● **What you should do**: Could you set out the rows as a numbered list, starting with the line that contains "Sort by 更新日時 column header" and going on through the line that contains "[x=472, y=551]", both included, with blank lines left out?

**** Material ****

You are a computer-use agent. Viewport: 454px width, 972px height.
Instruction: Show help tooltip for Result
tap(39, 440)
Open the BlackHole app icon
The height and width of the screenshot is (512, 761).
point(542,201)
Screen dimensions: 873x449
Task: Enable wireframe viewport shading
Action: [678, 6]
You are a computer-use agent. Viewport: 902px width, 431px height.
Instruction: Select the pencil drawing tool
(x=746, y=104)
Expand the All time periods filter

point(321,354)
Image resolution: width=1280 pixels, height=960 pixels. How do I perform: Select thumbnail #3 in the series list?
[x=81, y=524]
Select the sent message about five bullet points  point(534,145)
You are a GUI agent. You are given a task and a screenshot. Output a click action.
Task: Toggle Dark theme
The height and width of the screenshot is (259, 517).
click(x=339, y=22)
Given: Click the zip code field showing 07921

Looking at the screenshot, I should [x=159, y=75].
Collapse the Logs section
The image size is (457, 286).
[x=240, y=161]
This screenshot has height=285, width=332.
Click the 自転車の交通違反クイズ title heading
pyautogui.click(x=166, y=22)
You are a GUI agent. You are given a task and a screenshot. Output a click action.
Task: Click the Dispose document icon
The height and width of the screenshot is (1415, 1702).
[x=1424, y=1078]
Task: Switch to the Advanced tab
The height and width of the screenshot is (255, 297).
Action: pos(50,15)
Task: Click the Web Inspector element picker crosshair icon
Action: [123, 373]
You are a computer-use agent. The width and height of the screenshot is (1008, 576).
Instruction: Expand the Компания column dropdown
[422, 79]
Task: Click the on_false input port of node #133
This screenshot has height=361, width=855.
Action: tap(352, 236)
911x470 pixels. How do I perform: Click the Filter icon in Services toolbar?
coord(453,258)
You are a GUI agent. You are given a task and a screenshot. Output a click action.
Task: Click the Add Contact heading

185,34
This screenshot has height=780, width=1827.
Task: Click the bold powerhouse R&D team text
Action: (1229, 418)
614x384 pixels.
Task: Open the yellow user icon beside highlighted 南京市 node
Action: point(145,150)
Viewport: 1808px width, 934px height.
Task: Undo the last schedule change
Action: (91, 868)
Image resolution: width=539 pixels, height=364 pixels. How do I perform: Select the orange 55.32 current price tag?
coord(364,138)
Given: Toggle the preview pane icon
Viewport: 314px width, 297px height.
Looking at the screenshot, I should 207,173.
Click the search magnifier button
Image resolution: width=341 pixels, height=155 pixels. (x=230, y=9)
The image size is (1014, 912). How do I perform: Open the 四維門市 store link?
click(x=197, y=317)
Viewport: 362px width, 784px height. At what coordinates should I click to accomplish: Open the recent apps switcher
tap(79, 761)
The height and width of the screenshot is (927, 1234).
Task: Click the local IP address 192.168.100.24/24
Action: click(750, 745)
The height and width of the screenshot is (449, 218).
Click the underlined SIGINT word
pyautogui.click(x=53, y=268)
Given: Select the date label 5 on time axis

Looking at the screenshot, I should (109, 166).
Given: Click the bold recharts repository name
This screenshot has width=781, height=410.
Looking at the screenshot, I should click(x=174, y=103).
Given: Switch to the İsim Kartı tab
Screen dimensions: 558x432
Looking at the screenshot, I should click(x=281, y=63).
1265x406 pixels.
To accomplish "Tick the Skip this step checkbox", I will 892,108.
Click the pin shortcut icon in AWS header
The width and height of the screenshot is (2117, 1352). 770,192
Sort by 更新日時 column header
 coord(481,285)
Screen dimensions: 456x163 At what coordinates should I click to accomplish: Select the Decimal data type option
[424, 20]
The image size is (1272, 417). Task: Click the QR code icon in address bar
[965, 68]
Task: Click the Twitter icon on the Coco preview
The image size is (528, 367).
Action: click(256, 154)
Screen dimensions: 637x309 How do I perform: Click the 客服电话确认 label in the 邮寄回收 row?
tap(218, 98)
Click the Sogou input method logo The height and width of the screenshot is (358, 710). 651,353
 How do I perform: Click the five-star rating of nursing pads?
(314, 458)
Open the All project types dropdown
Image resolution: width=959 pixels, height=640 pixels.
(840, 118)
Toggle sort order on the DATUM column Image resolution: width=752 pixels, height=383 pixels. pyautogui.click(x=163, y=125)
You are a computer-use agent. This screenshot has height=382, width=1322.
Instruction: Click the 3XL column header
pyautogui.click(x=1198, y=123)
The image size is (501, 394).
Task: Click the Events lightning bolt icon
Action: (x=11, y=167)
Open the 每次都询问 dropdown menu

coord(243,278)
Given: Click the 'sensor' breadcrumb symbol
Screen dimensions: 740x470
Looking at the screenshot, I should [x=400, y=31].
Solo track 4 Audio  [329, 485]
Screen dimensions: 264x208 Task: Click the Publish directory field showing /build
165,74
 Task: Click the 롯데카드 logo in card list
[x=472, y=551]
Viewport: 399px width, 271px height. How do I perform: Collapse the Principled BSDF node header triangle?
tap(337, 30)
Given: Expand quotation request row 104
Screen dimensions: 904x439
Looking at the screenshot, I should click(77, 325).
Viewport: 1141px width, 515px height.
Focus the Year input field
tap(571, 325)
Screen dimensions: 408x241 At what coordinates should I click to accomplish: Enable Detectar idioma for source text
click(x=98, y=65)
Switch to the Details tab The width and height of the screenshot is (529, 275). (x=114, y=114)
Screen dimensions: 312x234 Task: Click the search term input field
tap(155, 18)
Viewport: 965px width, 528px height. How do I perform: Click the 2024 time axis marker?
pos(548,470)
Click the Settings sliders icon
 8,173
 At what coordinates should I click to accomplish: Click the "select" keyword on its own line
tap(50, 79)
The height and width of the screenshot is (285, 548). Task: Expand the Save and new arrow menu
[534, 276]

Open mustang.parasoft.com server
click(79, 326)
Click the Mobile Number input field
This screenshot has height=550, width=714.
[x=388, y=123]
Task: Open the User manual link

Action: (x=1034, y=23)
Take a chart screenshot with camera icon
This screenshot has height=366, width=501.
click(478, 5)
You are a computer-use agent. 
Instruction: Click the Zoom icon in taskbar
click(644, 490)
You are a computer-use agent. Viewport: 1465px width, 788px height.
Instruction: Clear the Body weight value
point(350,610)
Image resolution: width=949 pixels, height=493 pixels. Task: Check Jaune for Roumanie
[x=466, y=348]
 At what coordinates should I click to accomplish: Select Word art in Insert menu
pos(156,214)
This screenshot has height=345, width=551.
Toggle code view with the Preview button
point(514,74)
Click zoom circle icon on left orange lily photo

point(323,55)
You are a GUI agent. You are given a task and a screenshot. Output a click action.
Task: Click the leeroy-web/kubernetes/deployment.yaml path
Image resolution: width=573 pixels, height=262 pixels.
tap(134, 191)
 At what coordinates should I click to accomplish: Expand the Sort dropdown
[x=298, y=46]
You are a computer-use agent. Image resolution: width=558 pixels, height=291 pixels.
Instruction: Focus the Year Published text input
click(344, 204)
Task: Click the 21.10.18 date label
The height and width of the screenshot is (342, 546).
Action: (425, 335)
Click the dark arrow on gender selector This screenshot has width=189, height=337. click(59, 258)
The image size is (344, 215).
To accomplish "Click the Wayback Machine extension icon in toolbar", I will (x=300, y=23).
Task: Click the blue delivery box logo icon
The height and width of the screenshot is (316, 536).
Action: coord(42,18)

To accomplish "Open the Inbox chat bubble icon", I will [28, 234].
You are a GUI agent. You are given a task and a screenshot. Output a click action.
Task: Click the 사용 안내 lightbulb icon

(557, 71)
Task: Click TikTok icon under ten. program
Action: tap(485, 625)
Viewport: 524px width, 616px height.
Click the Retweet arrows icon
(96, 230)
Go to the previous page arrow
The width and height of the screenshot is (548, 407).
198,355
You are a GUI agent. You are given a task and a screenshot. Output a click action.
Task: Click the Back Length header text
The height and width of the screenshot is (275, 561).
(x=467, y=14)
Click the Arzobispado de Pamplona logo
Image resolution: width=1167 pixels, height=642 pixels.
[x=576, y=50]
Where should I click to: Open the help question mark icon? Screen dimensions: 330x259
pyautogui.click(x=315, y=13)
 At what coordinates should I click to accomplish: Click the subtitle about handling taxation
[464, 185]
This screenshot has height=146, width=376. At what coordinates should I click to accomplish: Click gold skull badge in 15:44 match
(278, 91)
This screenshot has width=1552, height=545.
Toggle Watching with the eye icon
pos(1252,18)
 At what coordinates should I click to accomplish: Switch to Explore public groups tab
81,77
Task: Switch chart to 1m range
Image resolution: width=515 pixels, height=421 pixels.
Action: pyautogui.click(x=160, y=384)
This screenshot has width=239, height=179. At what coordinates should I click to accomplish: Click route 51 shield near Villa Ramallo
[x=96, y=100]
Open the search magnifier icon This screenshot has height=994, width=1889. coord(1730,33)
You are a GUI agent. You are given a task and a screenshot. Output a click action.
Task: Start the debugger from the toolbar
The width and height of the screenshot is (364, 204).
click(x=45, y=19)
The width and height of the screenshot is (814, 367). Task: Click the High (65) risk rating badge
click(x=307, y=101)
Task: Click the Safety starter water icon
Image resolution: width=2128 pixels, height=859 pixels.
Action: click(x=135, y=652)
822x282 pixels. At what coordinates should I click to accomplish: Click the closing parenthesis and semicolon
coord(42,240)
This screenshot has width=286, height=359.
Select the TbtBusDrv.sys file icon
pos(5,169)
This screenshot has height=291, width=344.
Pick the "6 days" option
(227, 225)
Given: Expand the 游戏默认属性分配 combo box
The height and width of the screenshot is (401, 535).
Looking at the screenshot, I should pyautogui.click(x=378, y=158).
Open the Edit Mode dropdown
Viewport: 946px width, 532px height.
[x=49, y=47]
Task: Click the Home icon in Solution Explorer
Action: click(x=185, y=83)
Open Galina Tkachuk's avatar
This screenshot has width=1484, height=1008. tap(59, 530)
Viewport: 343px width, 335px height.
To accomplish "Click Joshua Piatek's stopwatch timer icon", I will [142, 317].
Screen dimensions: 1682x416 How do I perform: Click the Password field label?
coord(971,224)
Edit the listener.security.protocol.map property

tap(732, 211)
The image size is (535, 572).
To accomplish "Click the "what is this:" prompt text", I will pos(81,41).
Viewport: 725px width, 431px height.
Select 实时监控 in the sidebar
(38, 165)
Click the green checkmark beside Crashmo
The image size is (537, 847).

****

● **Solution for this task**:
1. Sort by 更新日時 column header
2.  coord(481,285)
3. Screen dimensions: 456x163 At what coordinates should I click to accomplish: Select the Decimal data type option
4. [424, 20]
5. The image size is (1272, 417). Task: Click the QR code icon in address bar
6. [965, 68]
7. Task: Click the Twitter icon on the Coco preview
8. The image size is (528, 367).
9. Action: click(256, 154)
10. Screen dimensions: 637x309 How do I perform: Click the 客服电话确认 label in the 邮寄回收 row?
11. tap(218, 98)
12. Click the Sogou input method logo The height and width of the screenshot is (358, 710). 651,353
13.  How do I perform: Click the five-star rating of nursing pads?
14. (314, 458)
15. Open the All project types dropdown
16. Image resolution: width=959 pixels, height=640 pixels.
17. (840, 118)
18. Toggle sort order on the DATUM column Image resolution: width=752 pixels, height=383 pixels. pyautogui.click(x=163, y=125)
19. You are a computer-use agent. This screenshot has height=382, width=1322.
20. Instruction: Click the 3XL column header
21. pyautogui.click(x=1198, y=123)
22. The image size is (501, 394).
23. Task: Click the Events lightning bolt icon
24. Action: (x=11, y=167)
25. Open the 每次都询问 dropdown menu
26. coord(243,278)
27. Given: Click the 'sensor' breadcrumb symbol
28. Screen dimensions: 740x470
29. Looking at the screenshot, I should [x=400, y=31].
30. Solo track 4 Audio  [329, 485]
31. Screen dimensions: 264x208 Task: Click the Publish directory field showing /build
32. 165,74
33.  Task: Click the 롯데카드 logo in card list
34. [x=472, y=551]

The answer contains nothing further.